When you live in a rural community, going to the doctor can be challenging. Some families can’t travel to prenatal appointments or well check-ups because they lack reliable transportation. Others discover their children need special services but can’t find local providers.
In Washington State, the Rural Home Visiting Project seeks to lessen service gaps in rural and frontier communities by helping them bring trained professionals to families’ doorsteps. Since 2014, the project has conducted community planning with eight rural counties to help them establish evidence-based home visiting services. Four of those counties received awards through a public-private fund established by the state to promote home visiting innovation, says Liv Woodstrom, the project lead and community partnerships manager at Thrive Washington.
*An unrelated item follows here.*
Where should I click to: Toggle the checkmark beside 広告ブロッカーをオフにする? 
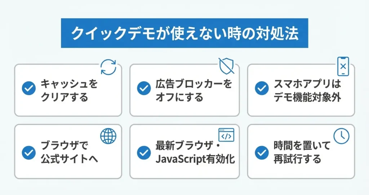(x=144, y=88)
The project’s community planning process engages stakeholders to help counties map out their current infrastructure and determine how best to coordinate services. Participants also discuss local priorities such as reducing teen pregnancy or focusing on education as a path to economic success. Facilitating a shared understanding early on enables counties to ramp up their caseloads quickly, Woodstrom says. Grantees have already served more than 160 families.
The Rural Home Visiting Project encourages participants to identify a variety of funding sources and to think through creative options for incorporating home visiting models in a lasting way. Focusing on sustainability at the outset helps promote continuity for families and providers alike, Woodstrom says.
“It’s risky for a community to start and stop programming all the time. We wanted to support that [long-term] level of thinking because it’s ultimately best for everyone.”